— What you need to do —
A – Summarize the article on CaMKII and asthma in two sentences.
B – Retype the stretch of the article on CaMKII and asthma from "Their findings are" through "not work well.".

— Page extract —
Researchers at the University of Iowa have discovered a link between asthma symptoms and the enzyme CaMKII. The enzyme, which is known to play a role in heart disease, could be the missing link required to develop an effective treatment program for the chronic respiratory condition that currently affects billions of people worldwide.

Their findings are published in the journal Science Translational Medicine.

Asthma is responsible for 3,000 deaths and billions of dollars in medical costs each year. According to professor and co-corresponding author Mark Anderson, current treatment methods are confined to steroids, and generally do not work well.

"It's a kind of an epidemic without a clear, therapeutic option," he said. "The take-home message is that inhibiting CaMKII appears to be an effective anti-oxidant strategy for treating allergic asthma."

Their results linked the enzyme to pernicious oxidation effects within the respiratory tract, which give rise to the symptoms associated with asthma. Earlier research shows that CaMKII is responsible for similar biological reactions in heart muscle cells, causing heart attacks and heart disease.

Using a mouse model, the team was able to show that they could reduce the levels of oxidation by blocking the enzyme. Conversely, mice without the blocked CaMKII showed an increase of oxidized enzymes, airway muscle constriction and other respiratory symptoms.

"[The study] suggests that these airway lining cells are really important for asthma, and they're important because of the oxidative properties of CaMKII," Anderson explained. "This is completely new and could meet a hunger for new asthma treatments. Here may be a new pathway to treat asthma."

Co-corresponding author Isabella Grumbach, associate professor of internal medicine, noted that the findings also represent yet another breakthrough in a fairly recent biological field of inquiry.

"Ten years ago, not much was known about what CaMKII does outside of nerve cells and muscle cells in the heart," she said. "My lab has worked on investigating its function mainly in blood vessels with the long-term goal to use blockers of CaMKII to treat common diseases. We are constantly finding that CaMKII is interesting and important."

The next step is run trials with human patients. Eventually, the researchers hope to develop targeted treatment in the form of inhaled drugs.

According to the Center for Disease Control and Prevention (CDC), asthma affects 8.5 percent of the U.S population. Symptoms like coughing and wheezing manifest during asthma attacks, which are triggered by internal and external lung irritants.


P. N. Sanders, O. M. Koval, O. A. Jaffer, A. M. Prasad, T. R. Businga, J. A. Scott, P. J. Hayden, E. D. Luczak, D. D. Dickey, C. Allamargot, A. K. Olivier, D. K. Meyerholz, A. J. Robison, D. G. Winder, T. S. Blackwell, R. Dworski, D. Sammut, B. A. Wagner, G. R. Buettner, R. M. Pope, F. J. Miller, M. E. Dibbern, H. M. Haitchi, P. J. Mohler, P. H. Howarth, J. Zabner, J. N. Kline, I. M. Grumbach, M. E. Anderson, "CaMKII Is Essential for the Proasthmatic Effects of Oxidation." Sci. Transl. Med. 5, 195ra97 (2013).

— Excerpted data —
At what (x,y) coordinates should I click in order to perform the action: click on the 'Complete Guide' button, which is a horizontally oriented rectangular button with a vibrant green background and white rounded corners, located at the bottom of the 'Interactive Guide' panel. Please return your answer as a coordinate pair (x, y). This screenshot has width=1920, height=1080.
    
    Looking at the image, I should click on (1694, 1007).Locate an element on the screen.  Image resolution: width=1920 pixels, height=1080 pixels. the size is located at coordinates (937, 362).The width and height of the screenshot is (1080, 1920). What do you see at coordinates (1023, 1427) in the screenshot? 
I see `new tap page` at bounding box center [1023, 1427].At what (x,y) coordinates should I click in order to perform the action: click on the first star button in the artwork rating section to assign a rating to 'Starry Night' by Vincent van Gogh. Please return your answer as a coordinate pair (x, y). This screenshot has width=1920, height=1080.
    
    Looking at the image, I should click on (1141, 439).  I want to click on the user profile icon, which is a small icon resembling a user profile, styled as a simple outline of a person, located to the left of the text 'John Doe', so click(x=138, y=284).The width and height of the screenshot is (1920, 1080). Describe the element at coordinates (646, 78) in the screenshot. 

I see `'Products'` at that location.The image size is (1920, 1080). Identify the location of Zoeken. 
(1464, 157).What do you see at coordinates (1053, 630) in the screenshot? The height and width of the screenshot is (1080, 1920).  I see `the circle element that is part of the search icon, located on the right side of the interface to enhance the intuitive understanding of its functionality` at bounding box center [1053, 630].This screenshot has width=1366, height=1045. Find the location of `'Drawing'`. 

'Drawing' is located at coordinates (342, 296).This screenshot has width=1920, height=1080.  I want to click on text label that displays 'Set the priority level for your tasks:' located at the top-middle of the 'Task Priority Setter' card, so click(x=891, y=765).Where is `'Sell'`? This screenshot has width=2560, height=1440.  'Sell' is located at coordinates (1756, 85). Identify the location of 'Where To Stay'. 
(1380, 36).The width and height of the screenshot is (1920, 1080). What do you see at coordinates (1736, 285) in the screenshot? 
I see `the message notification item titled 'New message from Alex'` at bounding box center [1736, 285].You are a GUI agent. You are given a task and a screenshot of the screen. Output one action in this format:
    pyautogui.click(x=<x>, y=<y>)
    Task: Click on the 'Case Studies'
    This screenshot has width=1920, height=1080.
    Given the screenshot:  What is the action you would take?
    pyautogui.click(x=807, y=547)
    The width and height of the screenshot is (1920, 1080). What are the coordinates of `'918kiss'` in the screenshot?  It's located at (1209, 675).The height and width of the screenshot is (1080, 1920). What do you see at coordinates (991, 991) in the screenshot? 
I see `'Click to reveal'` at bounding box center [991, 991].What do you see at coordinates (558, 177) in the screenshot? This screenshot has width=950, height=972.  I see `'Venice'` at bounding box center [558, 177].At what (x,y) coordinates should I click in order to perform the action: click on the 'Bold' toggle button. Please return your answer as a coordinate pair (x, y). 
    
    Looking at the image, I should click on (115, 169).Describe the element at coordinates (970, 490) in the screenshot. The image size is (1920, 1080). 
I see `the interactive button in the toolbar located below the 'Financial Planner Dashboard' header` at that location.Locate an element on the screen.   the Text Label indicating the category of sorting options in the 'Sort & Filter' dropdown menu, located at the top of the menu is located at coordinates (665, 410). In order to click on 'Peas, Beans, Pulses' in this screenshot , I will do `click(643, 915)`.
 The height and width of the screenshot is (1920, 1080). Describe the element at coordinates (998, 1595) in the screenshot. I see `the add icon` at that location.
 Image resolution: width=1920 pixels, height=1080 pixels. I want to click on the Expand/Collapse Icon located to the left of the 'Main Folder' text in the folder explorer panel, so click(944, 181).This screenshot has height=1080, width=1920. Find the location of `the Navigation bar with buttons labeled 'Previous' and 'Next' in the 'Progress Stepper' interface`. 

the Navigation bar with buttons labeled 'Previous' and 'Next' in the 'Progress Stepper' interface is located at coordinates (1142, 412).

— Written answers —
A – University of Iowa researchers have linked the enzyme CaMKII, already known to play a role in heart disease, to oxidation effects in the respiratory tract that give rise to asthma symptoms. In a mouse model, blocking the enzyme reduced oxidation levels, and the researchers plan human trials and hope eventually to develop targeted inhaled drugs.

B –
Their findings are published in the journal Science Translational Medicine.

Asthma is responsible for 3,000 deaths and billions of dollars in medical costs each year. According to professor and co-corresponding author Mark Anderson, current treatment methods are confined to steroids, and generally do not work well.